Yes that is a 1-pdr Rostiang Gun. Despite having the same calibre it is also described as a 2-pdr as it fired lead shot.

I have photos of the Pattison Gun in the reserve collection of the Royal Armouries that will be piblished in the next edition of the Smoothbore Ordnance Journal.
Stephen

summerfield22 Dec 2012 1:23 p.m. PST

The De Saxe Amusette resembles the 1 or 2 bore punt guns that are still used to kill birds on the Fens. You can see examples at the Royal Armouries in Leeds.
Stephen

abdul666lw22 Dec 2012 1:56 p.m. PST

picture

For the amusettes of the Hessian Jaeger: link

Early heavy handguns were similarly crewed by 2

picture

I vaguely remember 28mm historical minis (Indians? Chinese?) of heavy musket teams of 2, a shooter and a crouching rest holder.

Indeed for the type of amusette wanted, the main difficulty is the crouching / kneeling rest holder, since he uses both hands to hold the rest. The weapon itself could simply be a 28mm musket with the barrel of a 40mm one, and the 'rest' would not be too difficult to scratchbuild (or may exist as part of a 'Renaissance weapons' set?).
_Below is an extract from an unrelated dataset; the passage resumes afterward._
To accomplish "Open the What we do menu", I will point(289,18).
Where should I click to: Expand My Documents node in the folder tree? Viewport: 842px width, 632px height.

Btw de Saxe describes in his 'Rêveries' his amusette (obviously a little larger than the AWI type) as shooting 0.5 (French) pds bullets. But such was the confusion about what was an 'amusette' that in 1812 Lazare Carnot wrote of 'amusettes' as shooting balls of 24 onces i.e. 1.5 French Livres! I suppose he called them so because, while swivel mounted, they had a musket butt, like the heavy espingoles of the Mediterranean Fleet?

picture

(while the French 'Sunset Fleet' used 'normal' swivel guns -pierriers- the 'Sunrise Fleet' of the Mediterranean, by tradition, used mostly oversized blunderbusses: the same difference as between the 2 types of 'amusette', very light gun or oversized shoulder weapon).


Similar confusion reigned about what was a 'Rostaing', the name was used for 'off standard' pieces for 1 to 3 lb.


Intriguingly Carnot quotes contemporary French Navy swivel guns (espingards / pierriers) as 5 pders *breech loaders*?

spontoon05 Jan 2013 9:32 p.m. PST

I always thought an "amusette" was a set of small bellows blown bagpipes!

spontoon05 Jan 2013 9:37 p.m. PST

The swivels and wall guns ARE on RAFM's site. In their All the Kings Men range. pack # RAF06160.

@Andygamer: There is that officer bent double in the Old Glory FIW 25mm range that might do!